# EXERCISE INSTRUCTIONS
Say how many lines in the material below hold the word "computer", and say nothing else.

# DATA LISTING
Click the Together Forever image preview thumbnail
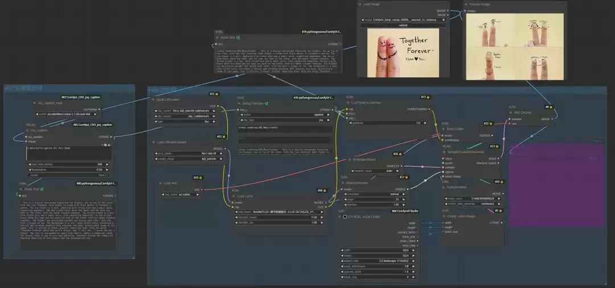This screenshot has width=615, height=288. coord(403,52)
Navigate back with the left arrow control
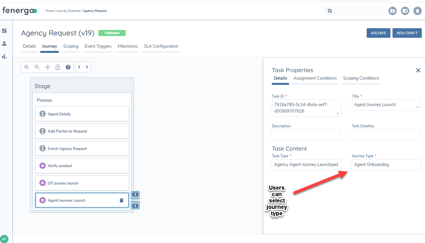Image resolution: width=425 pixels, height=243 pixels. 78,67
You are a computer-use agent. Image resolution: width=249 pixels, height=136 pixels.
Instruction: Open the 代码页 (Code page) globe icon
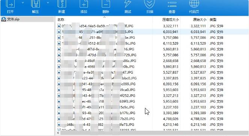pyautogui.click(x=194, y=4)
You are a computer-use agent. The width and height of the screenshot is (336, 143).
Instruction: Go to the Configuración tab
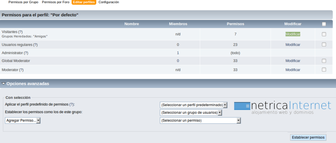coord(109,2)
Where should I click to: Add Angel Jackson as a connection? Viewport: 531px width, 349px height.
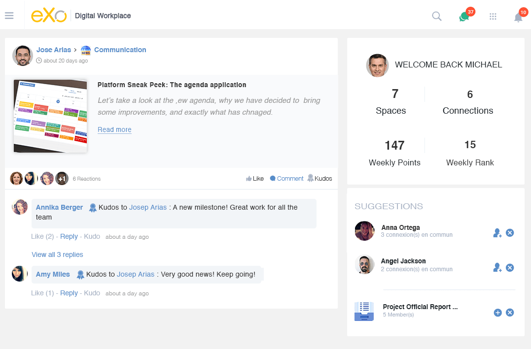(497, 268)
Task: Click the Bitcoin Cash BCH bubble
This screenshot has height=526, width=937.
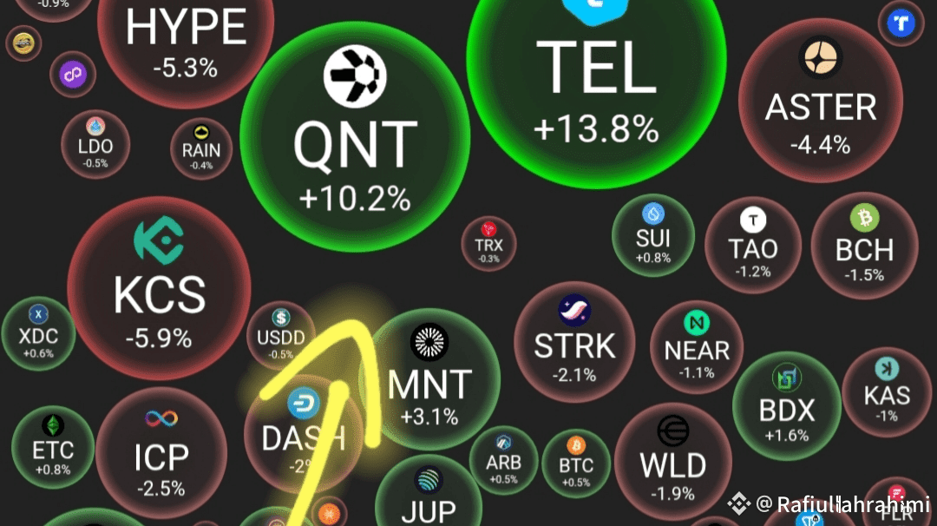Action: pyautogui.click(x=864, y=245)
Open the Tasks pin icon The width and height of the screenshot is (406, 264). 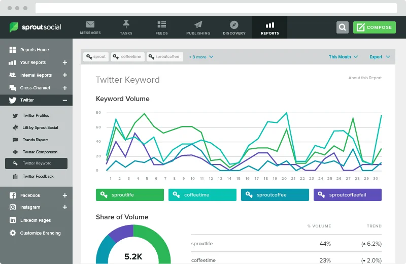(x=126, y=24)
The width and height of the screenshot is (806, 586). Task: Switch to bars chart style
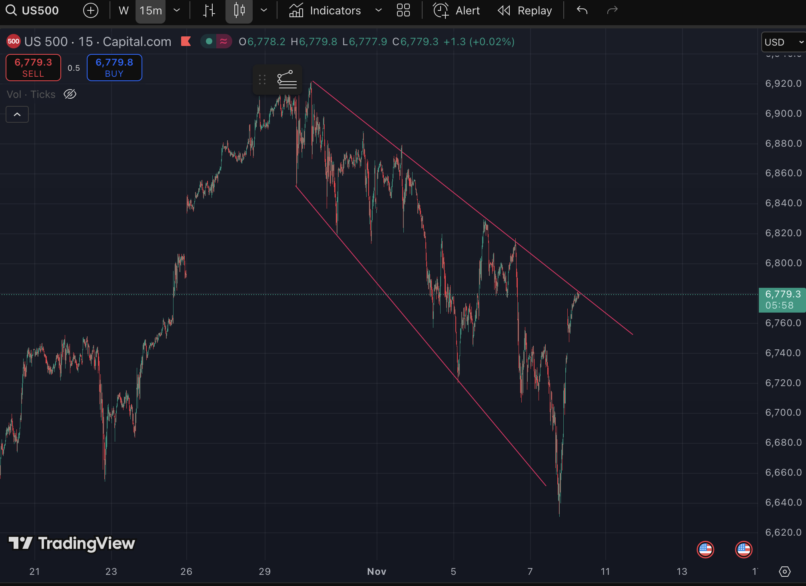click(209, 10)
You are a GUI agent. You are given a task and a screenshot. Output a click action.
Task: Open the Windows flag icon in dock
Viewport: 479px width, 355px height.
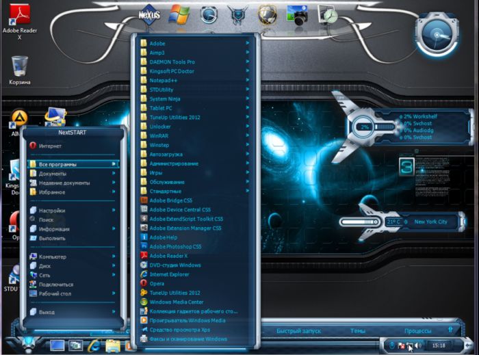pos(179,14)
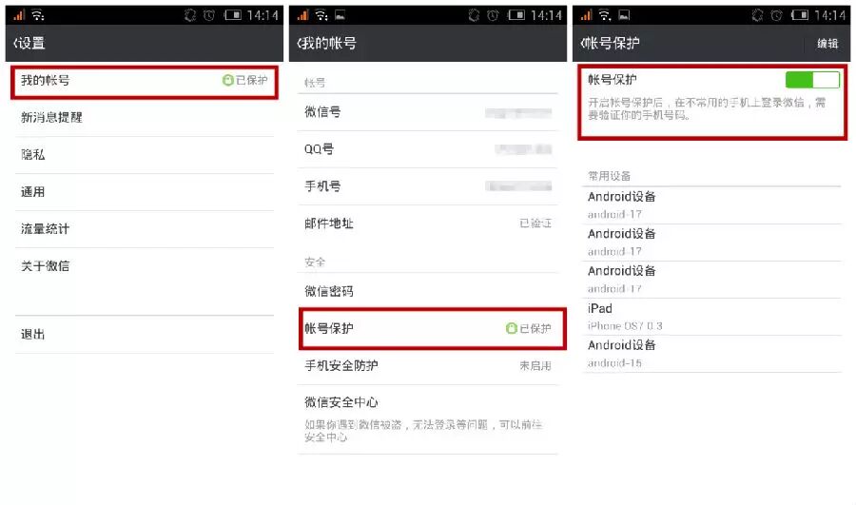Open 微信密码 option
Image resolution: width=856 pixels, height=505 pixels.
click(428, 291)
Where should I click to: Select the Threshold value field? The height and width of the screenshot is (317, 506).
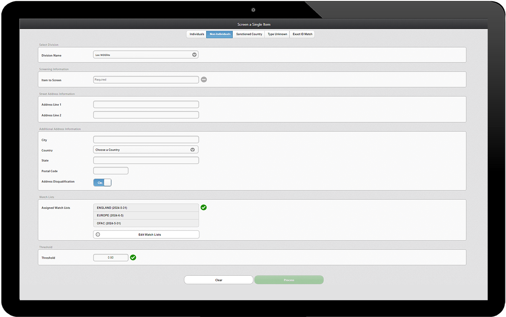pyautogui.click(x=110, y=258)
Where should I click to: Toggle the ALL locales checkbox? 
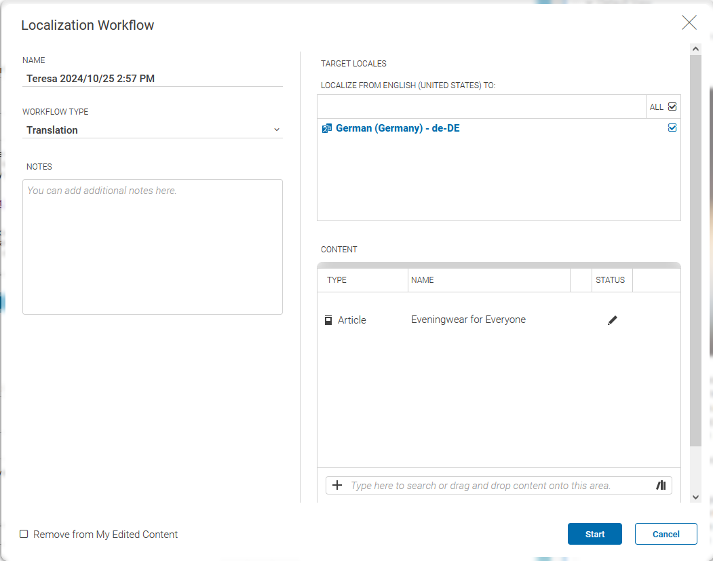tap(672, 107)
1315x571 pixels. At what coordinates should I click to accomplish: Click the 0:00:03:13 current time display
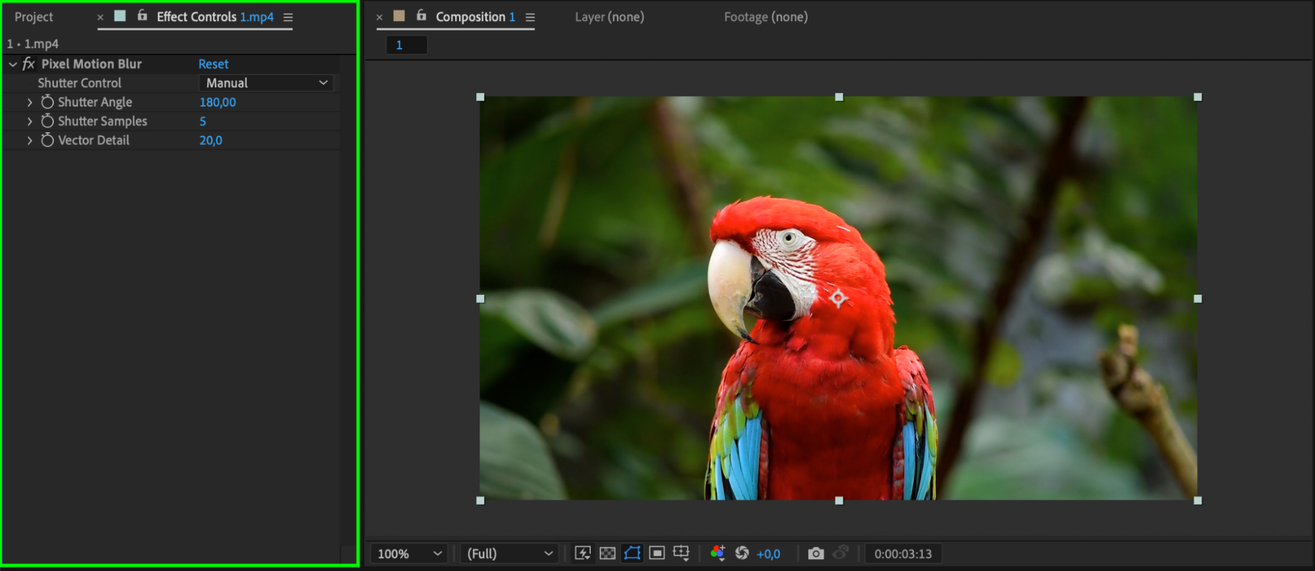tap(903, 554)
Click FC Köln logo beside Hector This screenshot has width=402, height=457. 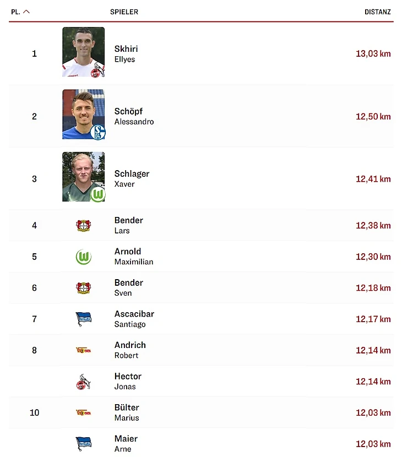[x=83, y=382]
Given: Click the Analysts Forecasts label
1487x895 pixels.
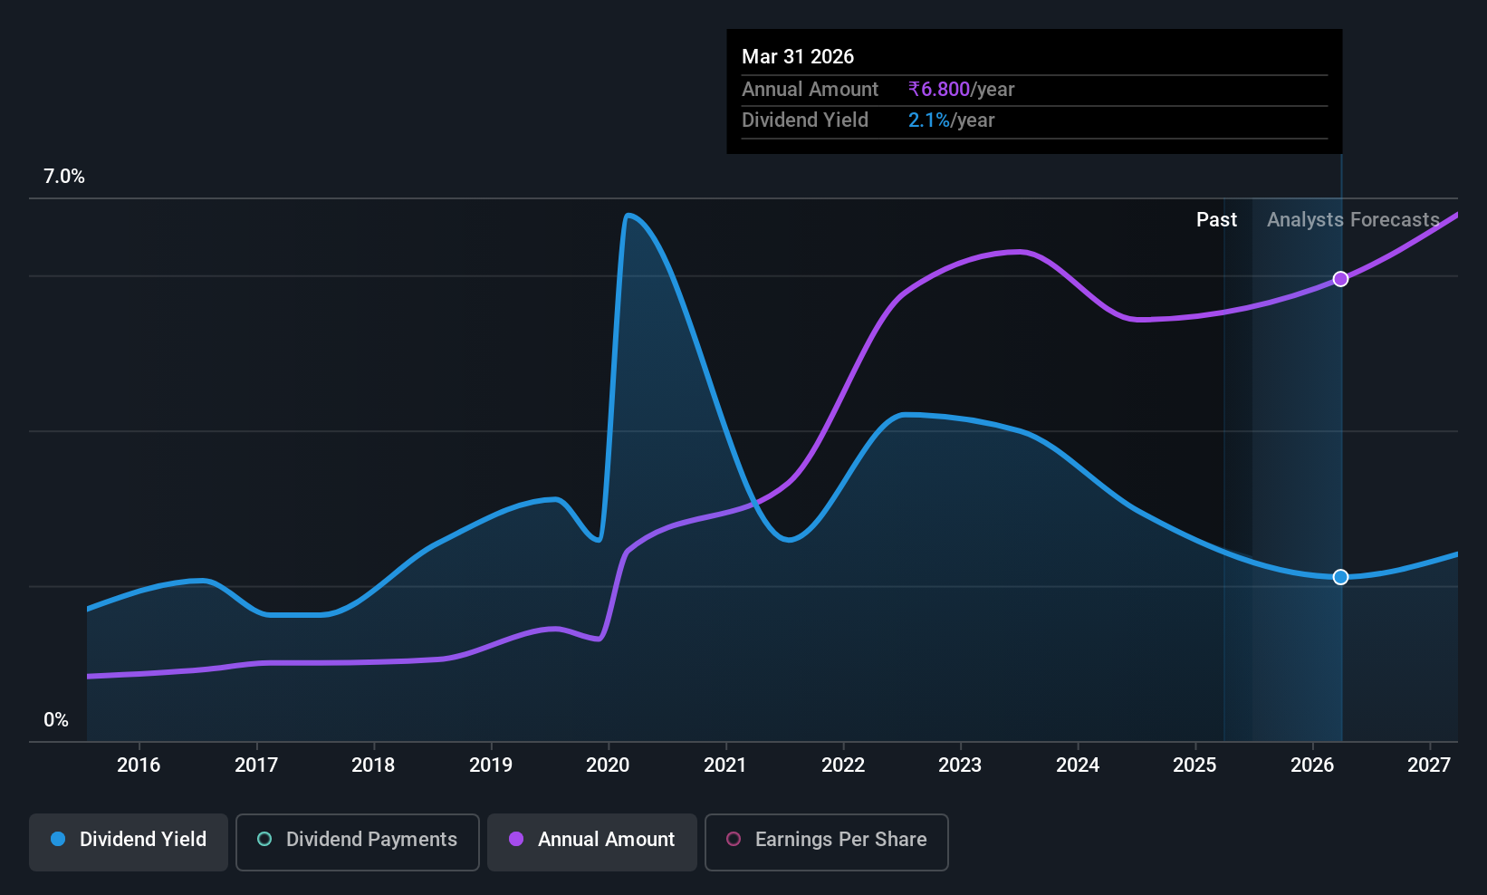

# WRITTEN SOLUTION
2